Ree Dolly’s father has skipped bail on charges that he ran a crystal meth lab, and the Dollys will lose their house if he doesn’t show up for his next court date. With two young brothers depending on her, 16-year-old Ree knows she has to bring her father back, dead or alive. Living in the harsh poverty of the Ozarks, Ree learns quickly that asking questions of the rough Dolly clan can be a fatal mistake. But, as an unsettling revelation lurks, Ree discovers unforeseen depths in herself and in a family network that protects its own at any cost.
This is one of those books to which I’ve often returned simply to enjoy the mastery Daniel Woodrell possesses over the written word. Examples:
Megan: What are we ever gonna do with you, baby girl?
Ree: Kill me I guess.
Megan: That idea’s been said already. Got any others?
Ree: Help me. Nobody’s said that idea yet, have they?
And then there’s this:
Sheriff Baskin: I didn’t shoot the other night cuz you were there in the truck. He never backed me down.
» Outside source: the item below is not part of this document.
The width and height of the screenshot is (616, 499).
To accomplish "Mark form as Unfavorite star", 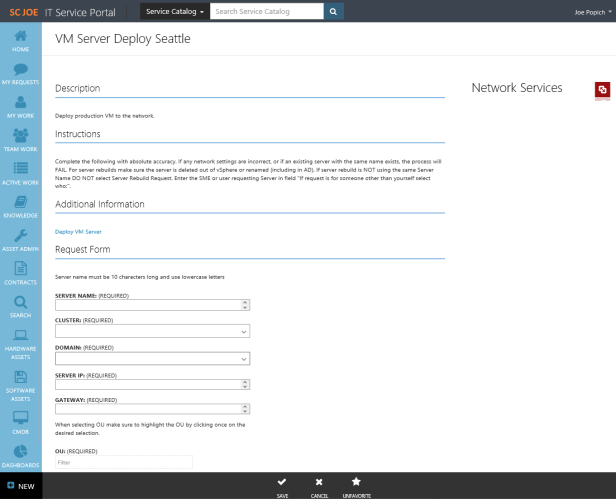I will [x=355, y=485].
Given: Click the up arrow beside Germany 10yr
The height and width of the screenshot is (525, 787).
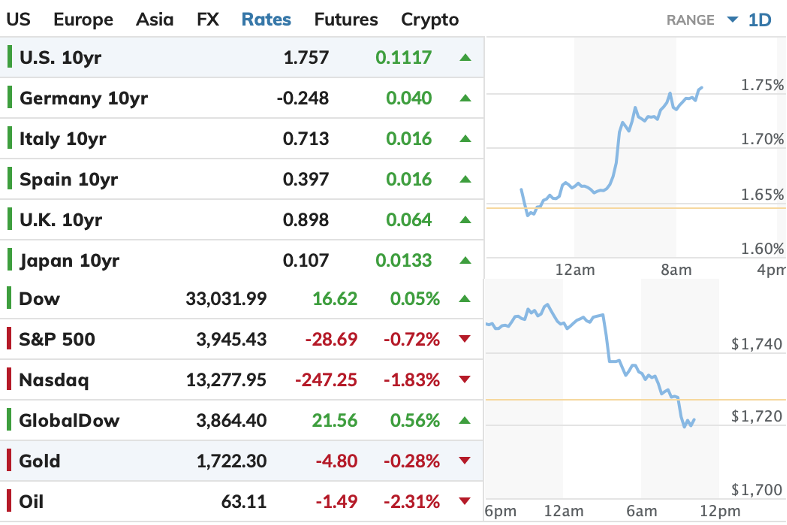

Ree: It looked to me like he did.
Sheriff Baskin: Don’t you let me hear that’s a story gettin’ around.
Ree: I don’t talk much about you, man. Ever.
Woodrell’s masterpiece is an exercise is what can be accomplished when one understands the nuances of dialogue. This is a quick read, running just 224 pages, but it’s packed with all sorts of brilliance. Looking to get better at the craft? Here’s one that will light the way.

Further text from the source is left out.